**Problem:** Gather every line of the items below that contains the word "Given", and list those lines in their original order.

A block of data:
========================
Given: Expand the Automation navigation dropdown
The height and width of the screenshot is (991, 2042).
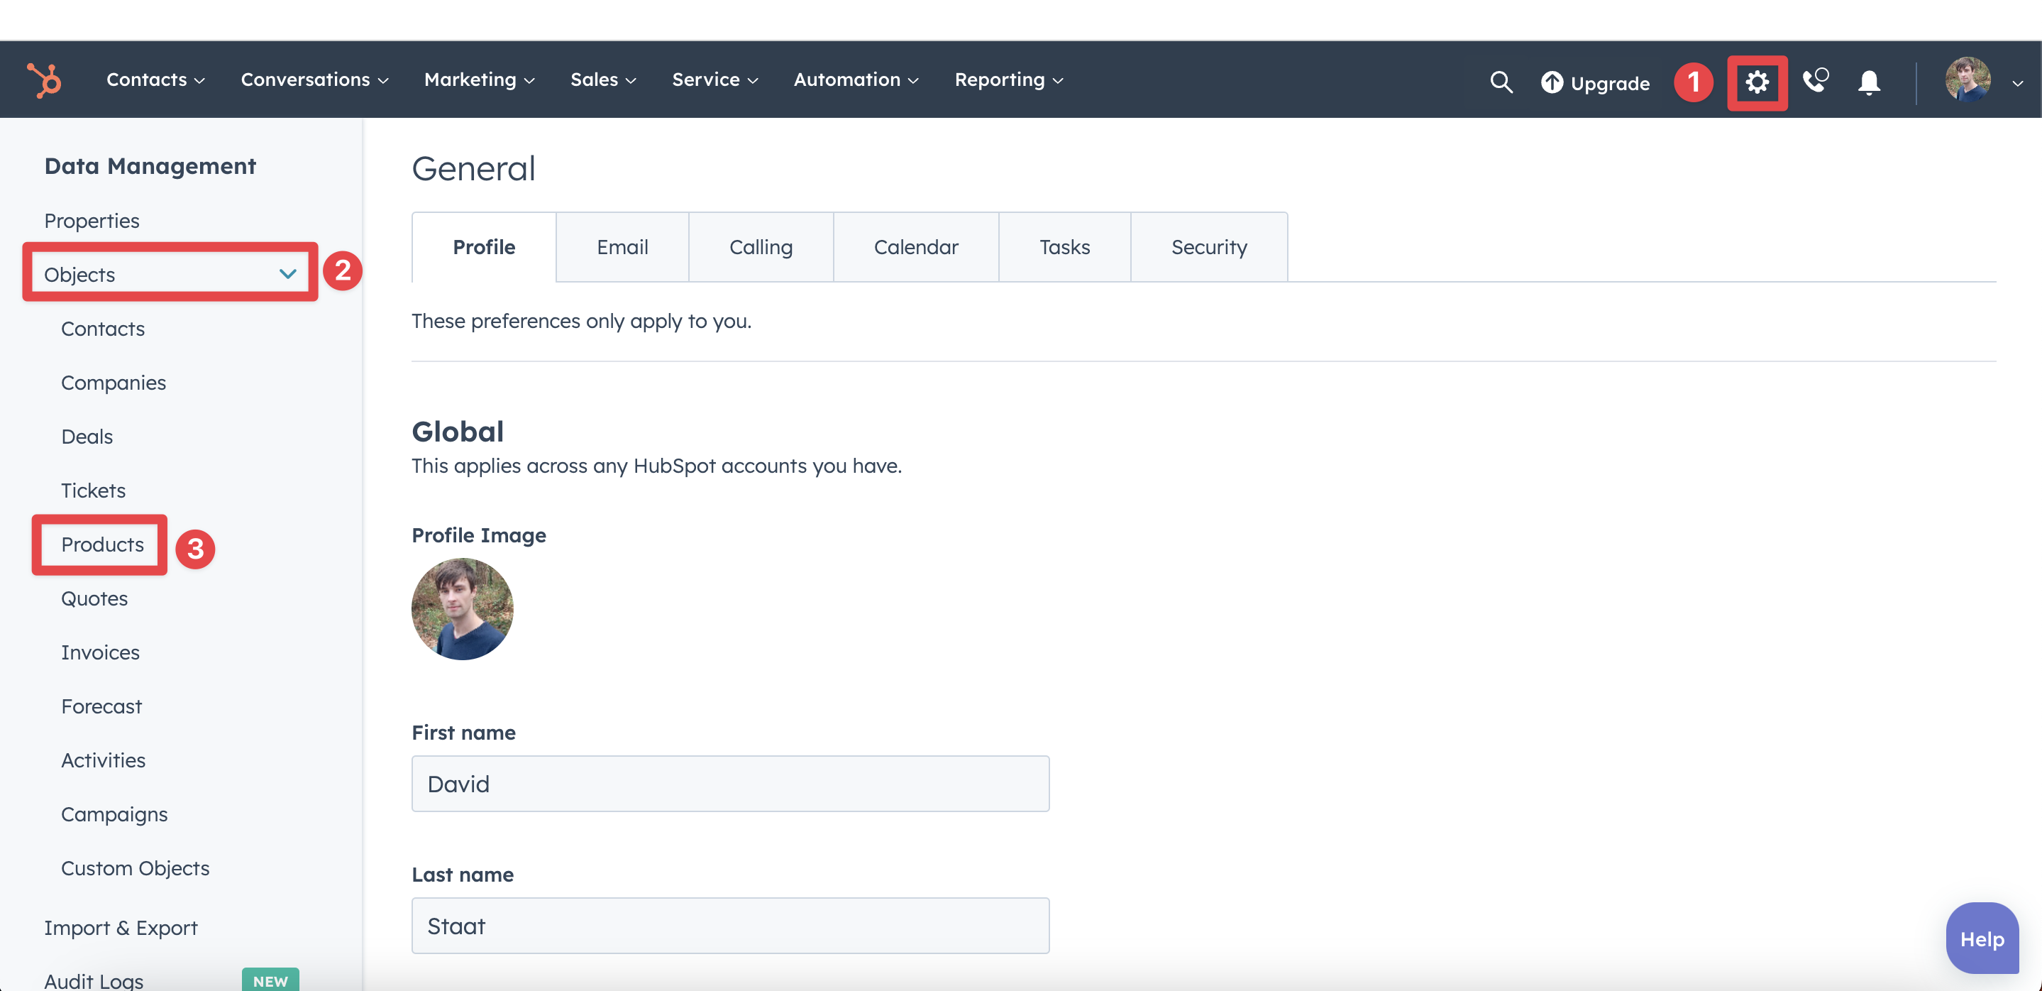Looking at the screenshot, I should [855, 79].
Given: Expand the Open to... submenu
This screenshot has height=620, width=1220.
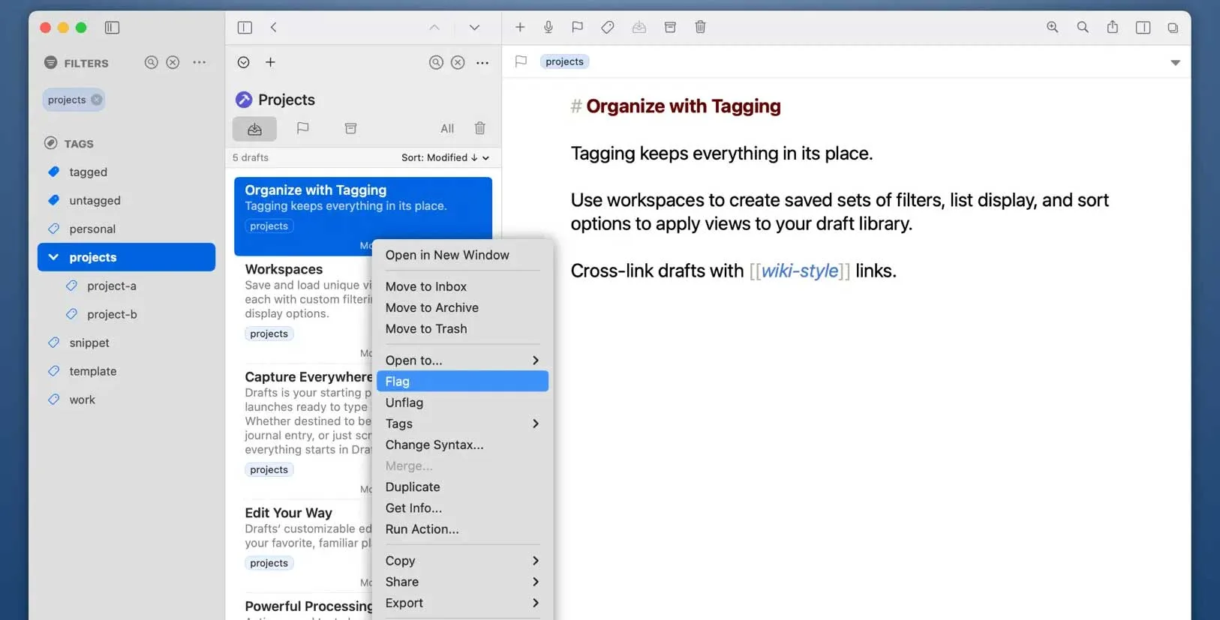Looking at the screenshot, I should pyautogui.click(x=461, y=361).

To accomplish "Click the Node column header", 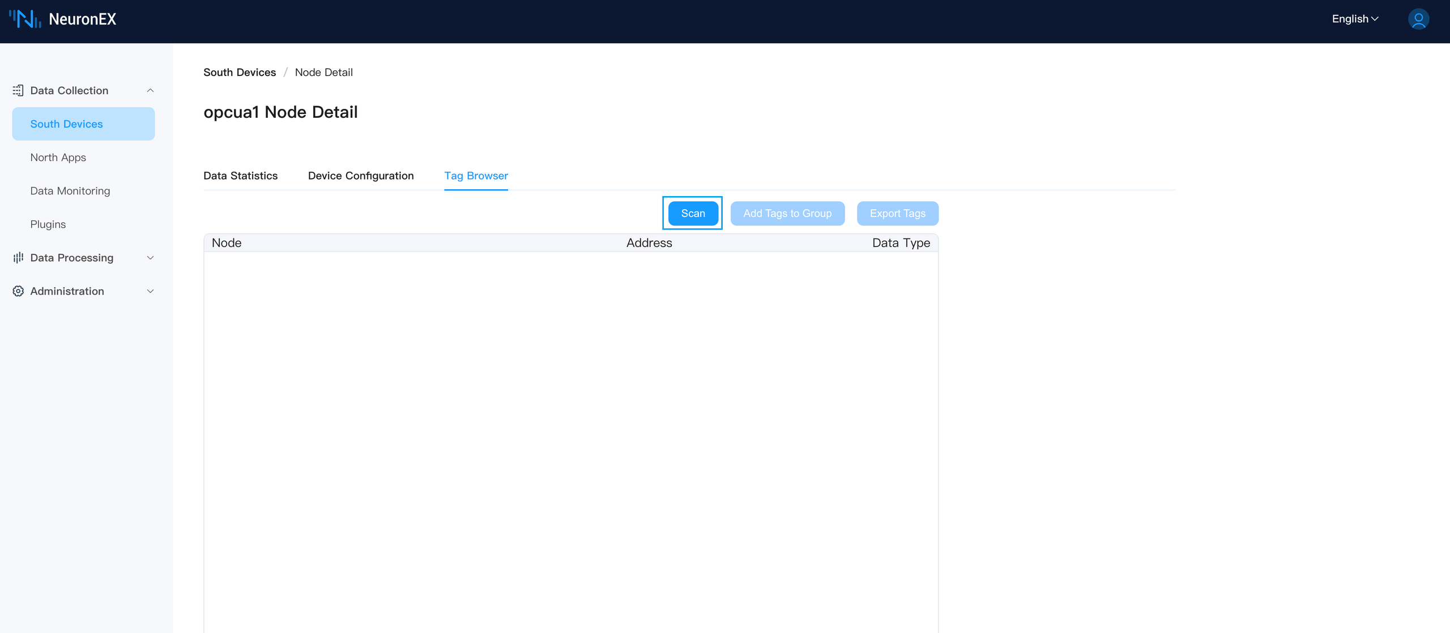I will tap(227, 242).
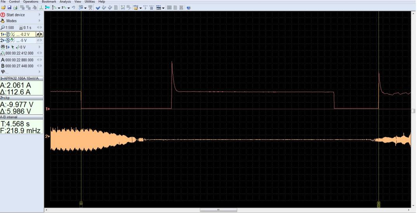417x213 pixels.
Task: Click the Start device power icon
Action: 3,15
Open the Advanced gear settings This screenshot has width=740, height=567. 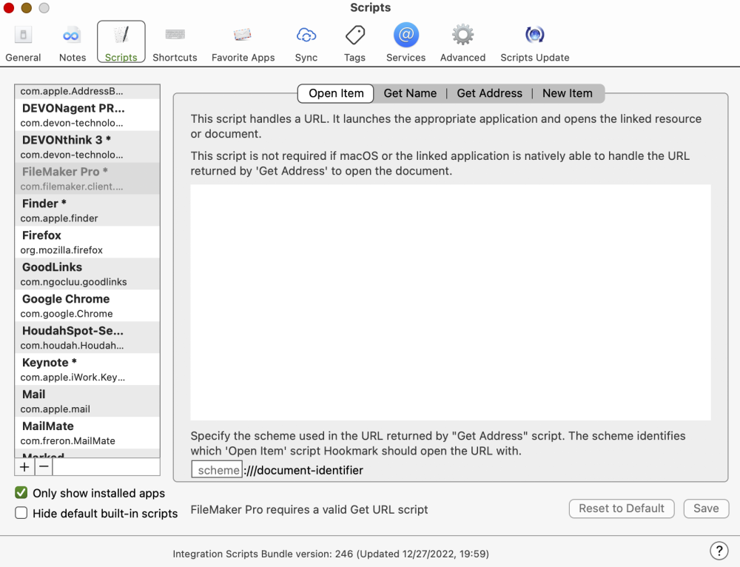point(463,43)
========================
**Task response:**
Given: Expand the Automation navigation dropdown
Given: Expand the Open to... submenu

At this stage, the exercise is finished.